_Required action_: Your output should repeat the entries below exactly. It should contain no images.

_Records shown_:
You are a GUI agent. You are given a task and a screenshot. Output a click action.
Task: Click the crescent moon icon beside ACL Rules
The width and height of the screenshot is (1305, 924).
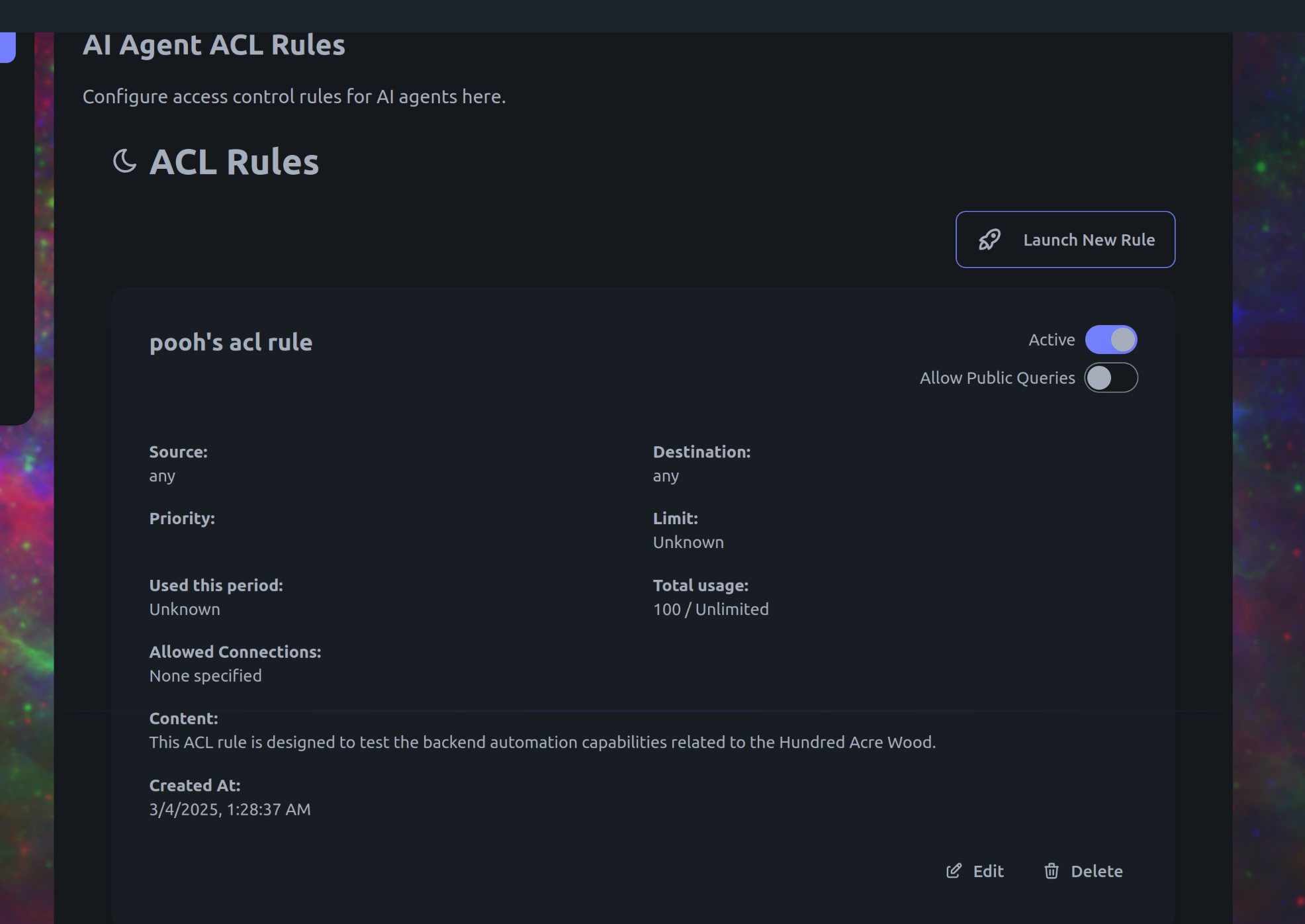pyautogui.click(x=124, y=161)
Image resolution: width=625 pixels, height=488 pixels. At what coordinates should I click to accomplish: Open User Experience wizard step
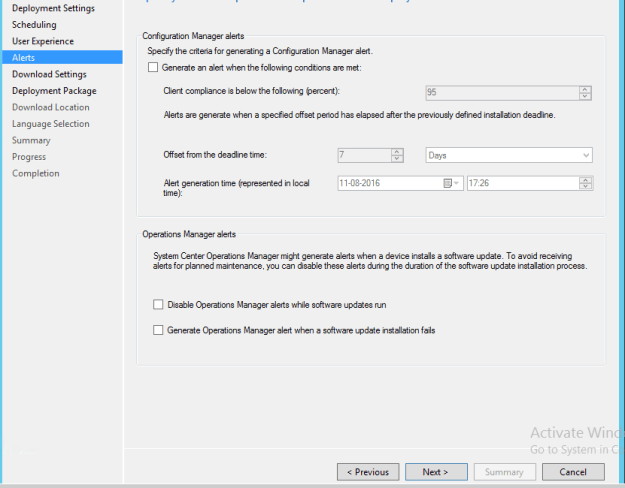pos(43,41)
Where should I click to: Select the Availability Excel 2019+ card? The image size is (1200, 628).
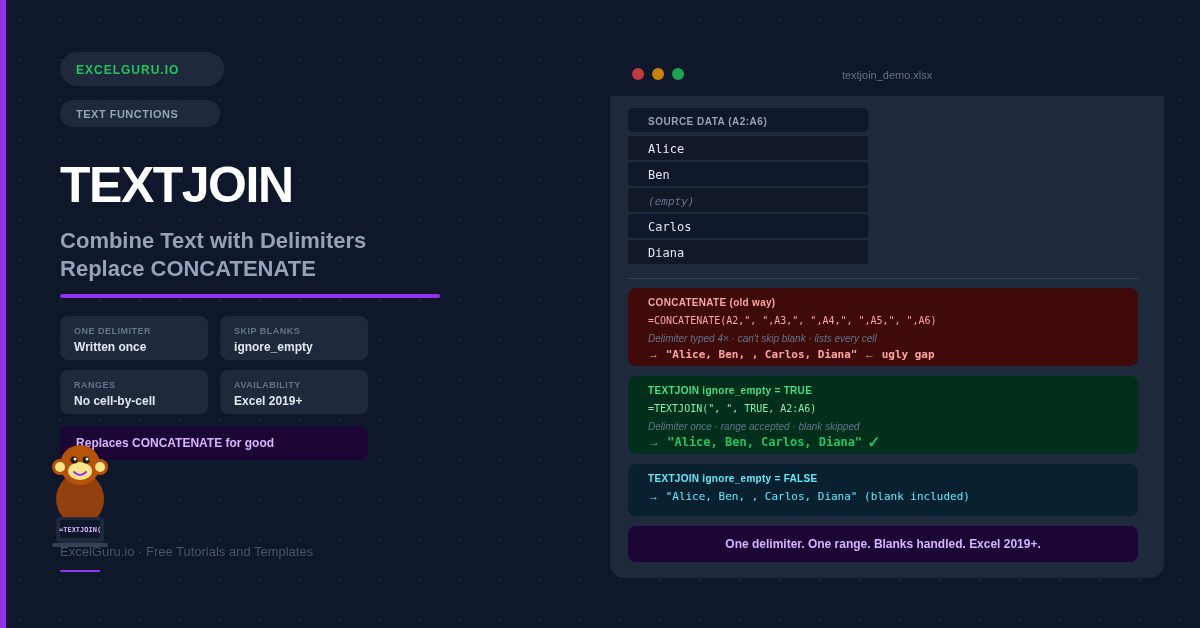294,392
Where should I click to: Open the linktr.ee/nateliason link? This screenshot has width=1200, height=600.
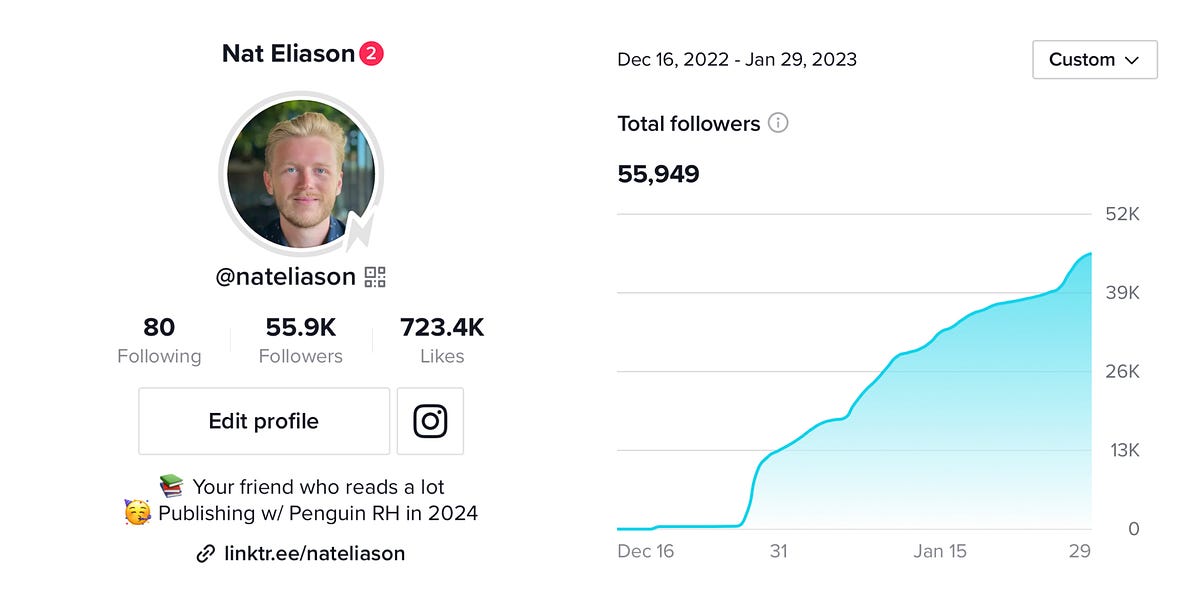click(313, 553)
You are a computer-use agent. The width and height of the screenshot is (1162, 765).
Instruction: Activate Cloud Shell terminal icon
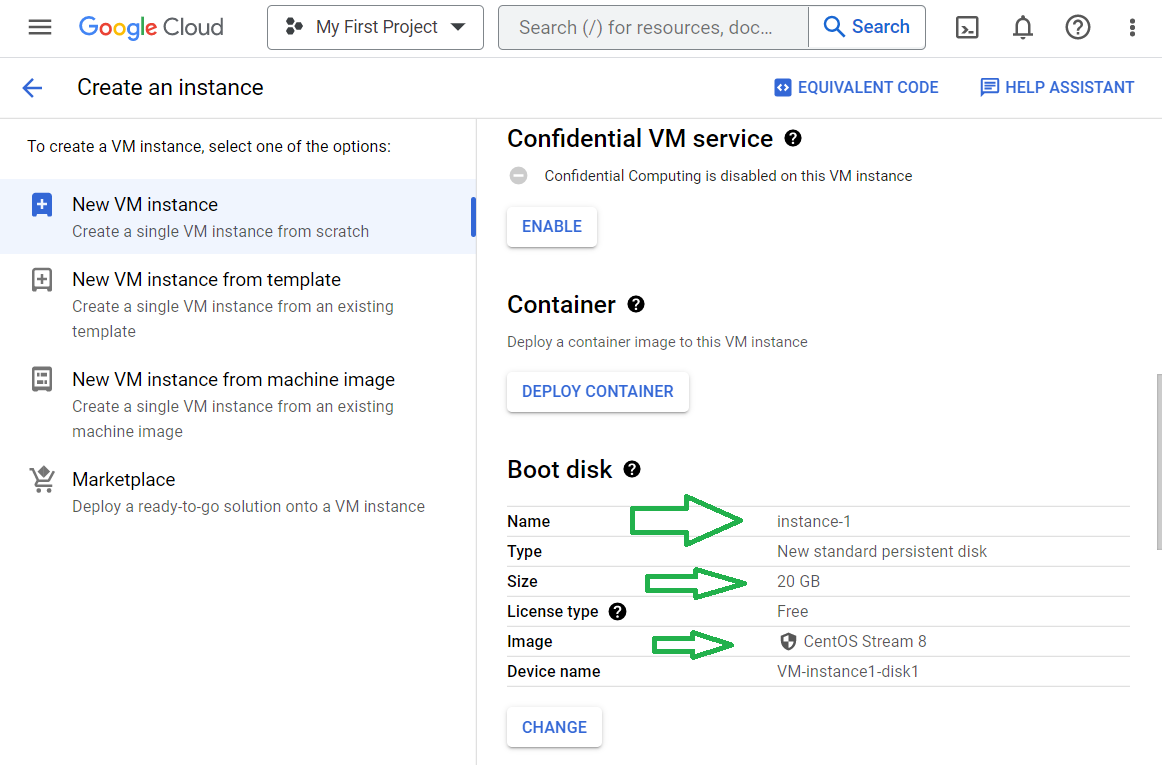click(967, 27)
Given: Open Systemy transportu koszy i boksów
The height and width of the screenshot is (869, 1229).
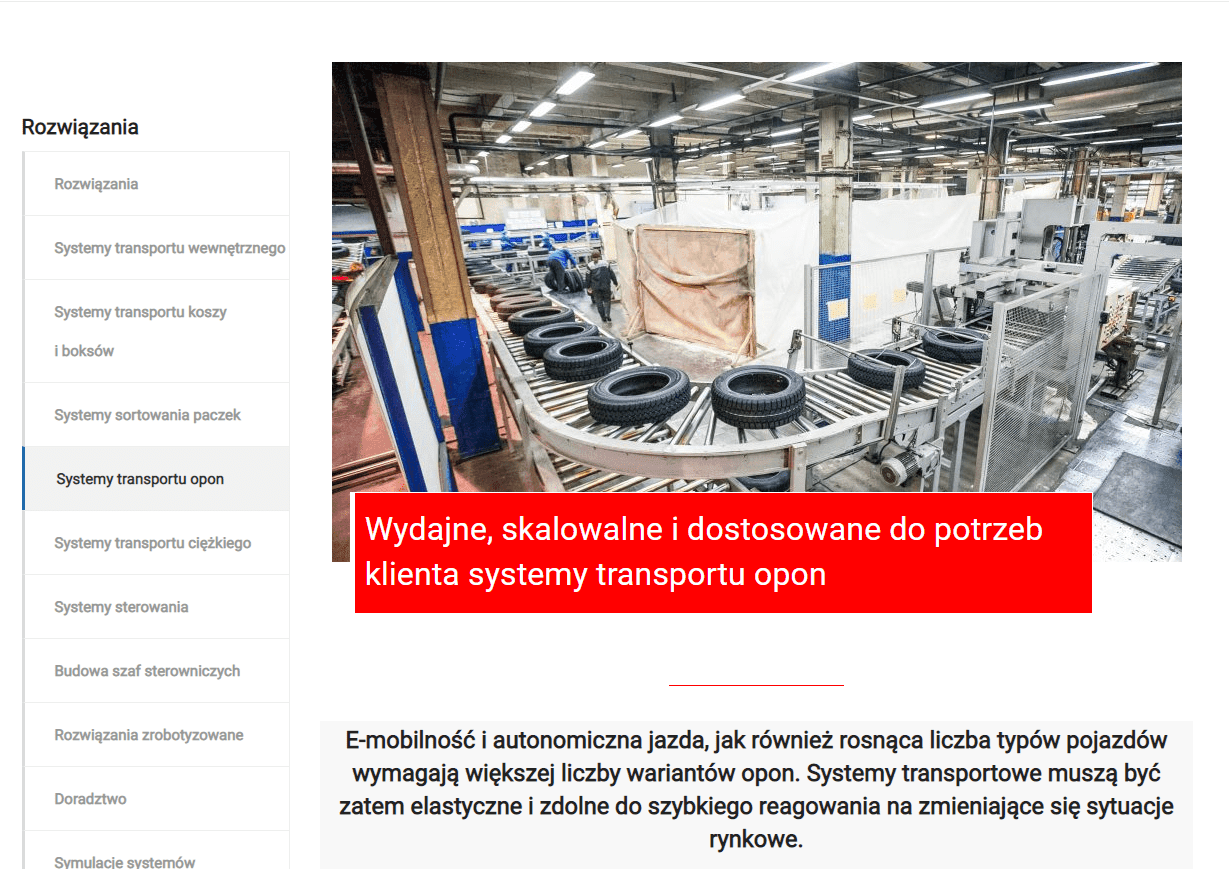Looking at the screenshot, I should 140,331.
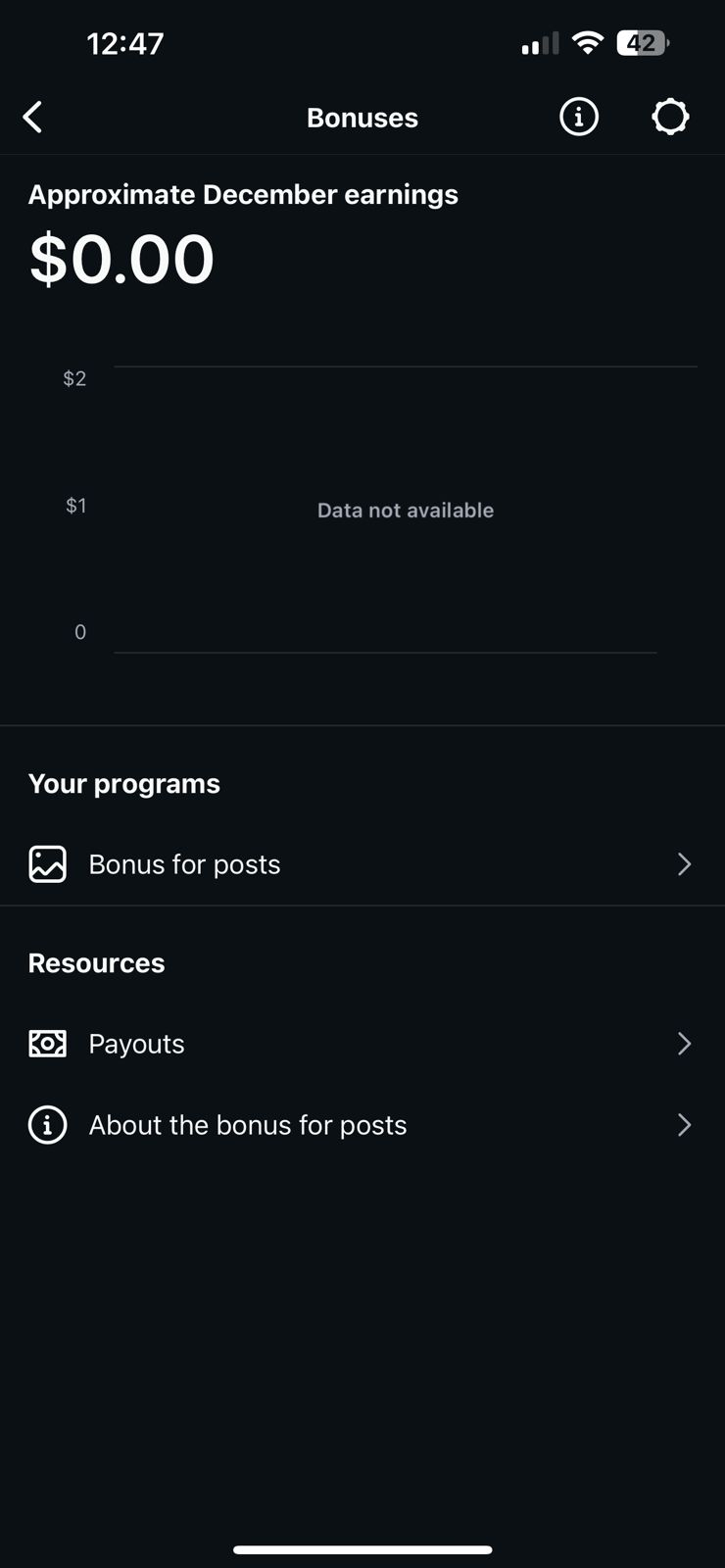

_Response below_:
You are a GUI agent. You are given a task and a screenshot. Output a click action.
Task: Click the crescent moon icon beside ACL Rules
The width and height of the screenshot is (1305, 924).
pyautogui.click(x=124, y=161)
Image resolution: width=625 pixels, height=488 pixels. At what coordinates should I click to accomplish: Open User Experience wizard step
pos(43,41)
Where should I click to: Select the Availability Excel 2019+ card? The image size is (1200, 628).
294,392
Where should I click to: Open the linktr.ee/nateliason link? This screenshot has width=1200, height=600.
click(313, 553)
You are a computer-use agent. The width and height of the screenshot is (1162, 765).
Instruction: Activate Cloud Shell terminal icon
click(967, 27)
Given: Open Systemy transportu koszy i boksów
The height and width of the screenshot is (869, 1229).
Looking at the screenshot, I should 140,331.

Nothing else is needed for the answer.